Curt Mohl

Profile
- Position: Offensive tackle

Personal information
- Born: October 12, 1958 (age 67) Chico, California, U.S.
- Listed height: 6 ft 4 in (1.93 m)
- Listed weight: 260 lb (118 kg)

Career information
- College: UCLA
- NFL draft: 1981: 9th round, 248th overall pick

Career history
- Oakland Raiders (1981)*; Winnipeg Blue Bombers (1982)*; Baltimore Colts (1982)*; Arizona Wranglers (1983)*; Boston Breakers (1983); Philadelphia Stars (1984)*;
- * Offseason or practice squad member only

= Curt Mohl =

American football player (born 1959)

Curtis D. Mohl (born October 12, 1959) is an American former professional football player who was an offensive tackle in the United States Football League (USFL). He played college football for the UCLA Bruins, and was selected by the Oakland Raiders in the ninth round of the 1981 NFL draft. He played for the Boston Breakers of the USFL in 1983.

==Professional career==
Mohl was drafted by the Oakland Raiders in the ninth round (248th overall) of the 1981 NFL draft. He was waived before the start of the regular season on August 13, 1981.

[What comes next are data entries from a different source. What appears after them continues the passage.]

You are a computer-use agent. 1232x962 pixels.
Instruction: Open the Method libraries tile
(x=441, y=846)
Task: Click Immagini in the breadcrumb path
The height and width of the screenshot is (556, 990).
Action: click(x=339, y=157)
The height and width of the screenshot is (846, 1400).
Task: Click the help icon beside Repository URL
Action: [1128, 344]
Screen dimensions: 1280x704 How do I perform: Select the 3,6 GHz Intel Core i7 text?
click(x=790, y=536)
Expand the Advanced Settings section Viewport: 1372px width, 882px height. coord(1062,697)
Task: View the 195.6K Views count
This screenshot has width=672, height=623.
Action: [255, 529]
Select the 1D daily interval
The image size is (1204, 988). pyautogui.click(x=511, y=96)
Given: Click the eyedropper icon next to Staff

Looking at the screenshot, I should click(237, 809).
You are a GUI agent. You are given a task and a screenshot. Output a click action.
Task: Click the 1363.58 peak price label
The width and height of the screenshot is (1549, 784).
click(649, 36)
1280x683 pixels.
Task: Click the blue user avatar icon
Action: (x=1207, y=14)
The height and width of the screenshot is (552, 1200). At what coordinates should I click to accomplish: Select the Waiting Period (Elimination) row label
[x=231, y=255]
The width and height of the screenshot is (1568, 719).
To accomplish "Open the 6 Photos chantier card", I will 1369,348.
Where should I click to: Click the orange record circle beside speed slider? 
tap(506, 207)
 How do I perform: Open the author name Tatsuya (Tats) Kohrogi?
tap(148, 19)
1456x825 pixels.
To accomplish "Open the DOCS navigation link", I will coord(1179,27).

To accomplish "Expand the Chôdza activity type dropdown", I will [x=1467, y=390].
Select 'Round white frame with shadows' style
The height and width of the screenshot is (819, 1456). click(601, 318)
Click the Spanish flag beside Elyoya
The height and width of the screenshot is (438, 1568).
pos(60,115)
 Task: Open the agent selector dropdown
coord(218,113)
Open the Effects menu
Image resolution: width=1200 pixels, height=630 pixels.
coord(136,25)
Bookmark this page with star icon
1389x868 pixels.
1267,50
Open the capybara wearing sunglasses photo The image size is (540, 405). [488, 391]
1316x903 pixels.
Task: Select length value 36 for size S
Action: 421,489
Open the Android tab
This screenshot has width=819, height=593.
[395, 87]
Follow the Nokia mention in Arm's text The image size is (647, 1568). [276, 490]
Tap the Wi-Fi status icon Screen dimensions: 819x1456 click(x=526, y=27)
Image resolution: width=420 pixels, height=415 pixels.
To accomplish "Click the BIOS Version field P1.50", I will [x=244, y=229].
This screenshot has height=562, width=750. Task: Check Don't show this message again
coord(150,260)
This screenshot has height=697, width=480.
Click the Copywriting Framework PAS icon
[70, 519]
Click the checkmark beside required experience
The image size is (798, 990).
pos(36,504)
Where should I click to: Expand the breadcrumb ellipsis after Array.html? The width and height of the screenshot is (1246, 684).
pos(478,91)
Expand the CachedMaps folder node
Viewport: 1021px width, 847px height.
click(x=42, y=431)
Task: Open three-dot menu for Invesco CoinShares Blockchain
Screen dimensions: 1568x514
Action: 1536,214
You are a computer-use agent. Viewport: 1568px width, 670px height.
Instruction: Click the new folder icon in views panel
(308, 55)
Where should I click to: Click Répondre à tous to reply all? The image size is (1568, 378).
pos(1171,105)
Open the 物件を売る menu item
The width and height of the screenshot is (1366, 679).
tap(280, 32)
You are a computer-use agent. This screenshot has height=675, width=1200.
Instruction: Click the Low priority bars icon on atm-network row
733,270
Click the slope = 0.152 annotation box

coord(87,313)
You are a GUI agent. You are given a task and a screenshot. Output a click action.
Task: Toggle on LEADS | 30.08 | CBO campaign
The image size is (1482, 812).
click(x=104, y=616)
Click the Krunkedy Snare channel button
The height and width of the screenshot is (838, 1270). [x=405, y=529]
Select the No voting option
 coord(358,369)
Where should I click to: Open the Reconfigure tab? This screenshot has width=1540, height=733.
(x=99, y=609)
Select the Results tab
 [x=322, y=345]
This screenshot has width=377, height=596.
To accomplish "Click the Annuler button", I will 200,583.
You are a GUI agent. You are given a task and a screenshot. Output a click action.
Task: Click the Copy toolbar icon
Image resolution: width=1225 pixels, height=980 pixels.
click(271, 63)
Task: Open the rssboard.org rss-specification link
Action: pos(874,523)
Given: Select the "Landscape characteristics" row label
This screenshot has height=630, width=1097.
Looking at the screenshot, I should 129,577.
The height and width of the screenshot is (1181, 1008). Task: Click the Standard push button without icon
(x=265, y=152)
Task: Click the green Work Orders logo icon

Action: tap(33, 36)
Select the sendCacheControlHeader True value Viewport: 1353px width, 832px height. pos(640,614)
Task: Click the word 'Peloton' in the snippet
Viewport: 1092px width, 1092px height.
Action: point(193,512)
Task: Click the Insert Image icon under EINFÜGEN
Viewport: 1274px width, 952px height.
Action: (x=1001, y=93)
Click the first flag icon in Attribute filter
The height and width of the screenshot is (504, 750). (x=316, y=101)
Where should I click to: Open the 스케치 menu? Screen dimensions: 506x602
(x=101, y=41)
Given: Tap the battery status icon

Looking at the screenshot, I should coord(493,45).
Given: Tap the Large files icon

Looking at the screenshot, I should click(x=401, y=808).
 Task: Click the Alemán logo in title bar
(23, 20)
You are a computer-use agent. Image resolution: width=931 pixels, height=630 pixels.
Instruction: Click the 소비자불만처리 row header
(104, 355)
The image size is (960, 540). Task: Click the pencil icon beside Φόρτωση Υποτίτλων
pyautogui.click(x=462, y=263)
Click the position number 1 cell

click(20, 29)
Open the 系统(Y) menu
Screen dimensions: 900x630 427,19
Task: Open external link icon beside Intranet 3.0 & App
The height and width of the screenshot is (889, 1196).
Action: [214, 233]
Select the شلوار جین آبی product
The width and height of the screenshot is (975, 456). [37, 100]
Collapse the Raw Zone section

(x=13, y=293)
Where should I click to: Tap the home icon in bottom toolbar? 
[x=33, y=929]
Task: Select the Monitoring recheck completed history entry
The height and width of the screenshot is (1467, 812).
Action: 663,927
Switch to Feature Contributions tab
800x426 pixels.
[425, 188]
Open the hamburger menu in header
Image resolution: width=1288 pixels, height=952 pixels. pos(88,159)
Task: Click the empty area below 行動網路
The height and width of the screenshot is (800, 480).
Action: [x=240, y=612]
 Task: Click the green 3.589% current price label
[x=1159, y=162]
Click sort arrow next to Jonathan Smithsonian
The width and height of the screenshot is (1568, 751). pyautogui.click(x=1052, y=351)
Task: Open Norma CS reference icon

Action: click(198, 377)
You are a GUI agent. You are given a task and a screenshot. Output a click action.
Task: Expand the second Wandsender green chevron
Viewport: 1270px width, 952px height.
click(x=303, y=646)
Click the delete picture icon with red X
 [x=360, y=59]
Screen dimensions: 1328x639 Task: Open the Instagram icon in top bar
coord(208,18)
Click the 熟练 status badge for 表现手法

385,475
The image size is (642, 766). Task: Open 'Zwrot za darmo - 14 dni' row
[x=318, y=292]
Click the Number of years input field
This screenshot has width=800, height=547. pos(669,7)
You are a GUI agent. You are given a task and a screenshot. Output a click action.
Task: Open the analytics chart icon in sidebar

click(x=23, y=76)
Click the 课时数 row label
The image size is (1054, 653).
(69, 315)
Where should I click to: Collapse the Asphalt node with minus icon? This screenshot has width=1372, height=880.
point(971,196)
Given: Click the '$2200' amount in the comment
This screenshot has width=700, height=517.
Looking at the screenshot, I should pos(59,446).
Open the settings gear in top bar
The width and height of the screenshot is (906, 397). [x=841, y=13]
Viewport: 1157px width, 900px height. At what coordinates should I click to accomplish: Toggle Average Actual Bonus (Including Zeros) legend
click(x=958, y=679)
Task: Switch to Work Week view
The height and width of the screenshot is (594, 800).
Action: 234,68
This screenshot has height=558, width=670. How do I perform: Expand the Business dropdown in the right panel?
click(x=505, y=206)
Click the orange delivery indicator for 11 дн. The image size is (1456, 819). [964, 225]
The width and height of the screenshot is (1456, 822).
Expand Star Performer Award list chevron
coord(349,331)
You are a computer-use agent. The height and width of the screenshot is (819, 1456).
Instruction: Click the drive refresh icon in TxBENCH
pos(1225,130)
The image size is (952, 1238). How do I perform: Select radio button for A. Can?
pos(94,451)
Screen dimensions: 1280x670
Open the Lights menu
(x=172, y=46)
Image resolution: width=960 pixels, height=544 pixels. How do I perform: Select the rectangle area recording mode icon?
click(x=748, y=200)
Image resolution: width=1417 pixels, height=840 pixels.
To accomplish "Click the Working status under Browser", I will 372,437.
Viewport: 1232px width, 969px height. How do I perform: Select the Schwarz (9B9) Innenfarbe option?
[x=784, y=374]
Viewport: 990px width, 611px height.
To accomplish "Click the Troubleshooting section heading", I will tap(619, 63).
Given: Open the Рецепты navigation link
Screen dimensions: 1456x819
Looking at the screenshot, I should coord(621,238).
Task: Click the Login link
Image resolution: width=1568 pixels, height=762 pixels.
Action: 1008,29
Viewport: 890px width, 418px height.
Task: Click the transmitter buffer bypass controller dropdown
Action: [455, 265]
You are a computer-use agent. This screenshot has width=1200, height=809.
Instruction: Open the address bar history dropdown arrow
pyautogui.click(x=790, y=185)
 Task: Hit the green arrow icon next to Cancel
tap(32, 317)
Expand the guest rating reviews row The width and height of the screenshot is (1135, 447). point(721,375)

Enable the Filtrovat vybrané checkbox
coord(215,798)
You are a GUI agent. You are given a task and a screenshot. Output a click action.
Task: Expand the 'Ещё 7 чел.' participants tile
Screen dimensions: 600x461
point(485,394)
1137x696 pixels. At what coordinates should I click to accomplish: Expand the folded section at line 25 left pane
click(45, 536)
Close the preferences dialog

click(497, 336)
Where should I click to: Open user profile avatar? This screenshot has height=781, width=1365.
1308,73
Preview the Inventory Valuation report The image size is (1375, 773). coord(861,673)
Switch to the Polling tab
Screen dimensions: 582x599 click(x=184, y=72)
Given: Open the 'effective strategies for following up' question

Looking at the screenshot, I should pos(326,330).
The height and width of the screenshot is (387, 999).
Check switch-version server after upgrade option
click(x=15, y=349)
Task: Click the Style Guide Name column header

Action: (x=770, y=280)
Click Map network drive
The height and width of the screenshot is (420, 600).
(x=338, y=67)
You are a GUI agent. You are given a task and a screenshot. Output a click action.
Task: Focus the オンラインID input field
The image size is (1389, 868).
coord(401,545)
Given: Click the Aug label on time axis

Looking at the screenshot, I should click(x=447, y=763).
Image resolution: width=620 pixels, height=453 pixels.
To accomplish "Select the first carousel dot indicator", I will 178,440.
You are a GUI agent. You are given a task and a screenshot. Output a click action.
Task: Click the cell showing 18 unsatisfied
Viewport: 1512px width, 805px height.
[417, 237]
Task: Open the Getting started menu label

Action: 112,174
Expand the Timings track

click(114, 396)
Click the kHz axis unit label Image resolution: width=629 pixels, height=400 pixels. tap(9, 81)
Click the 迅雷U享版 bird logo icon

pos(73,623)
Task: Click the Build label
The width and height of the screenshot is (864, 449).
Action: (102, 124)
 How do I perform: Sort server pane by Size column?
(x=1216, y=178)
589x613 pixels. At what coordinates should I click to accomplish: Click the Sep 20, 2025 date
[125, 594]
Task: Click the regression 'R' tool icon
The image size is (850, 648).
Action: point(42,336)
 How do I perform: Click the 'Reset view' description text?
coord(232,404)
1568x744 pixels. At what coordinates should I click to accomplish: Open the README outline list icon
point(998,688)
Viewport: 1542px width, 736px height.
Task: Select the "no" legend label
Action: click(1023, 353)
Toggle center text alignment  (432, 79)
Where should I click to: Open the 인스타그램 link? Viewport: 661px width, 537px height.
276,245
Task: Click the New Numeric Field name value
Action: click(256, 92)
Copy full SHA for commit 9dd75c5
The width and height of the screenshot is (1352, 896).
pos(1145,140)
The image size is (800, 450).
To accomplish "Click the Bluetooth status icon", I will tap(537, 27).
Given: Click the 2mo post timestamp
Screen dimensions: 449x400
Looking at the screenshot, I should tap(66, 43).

Mohl signed with the Winnipeg Blue Bombers of the Canadian Football League on February 16, 1982, but ultimately did not play for the team. He signed with the Baltimore Colts during training camp, but was released for being late to a practice on July 30, 1982.

Mohl signed with the Arizona Wranglers of the USFL on October 28, 1982. He was waived by the team on February 27, 1983. He signed with the Boston Breakers in April 1983.

Mohl signed with the Philadelphia Stars on November 7, 1983. He was waived/injured by the team with a knee injury on February 7, 1984.

==Personal life==
Mohl is married to Valerie Red-Horse.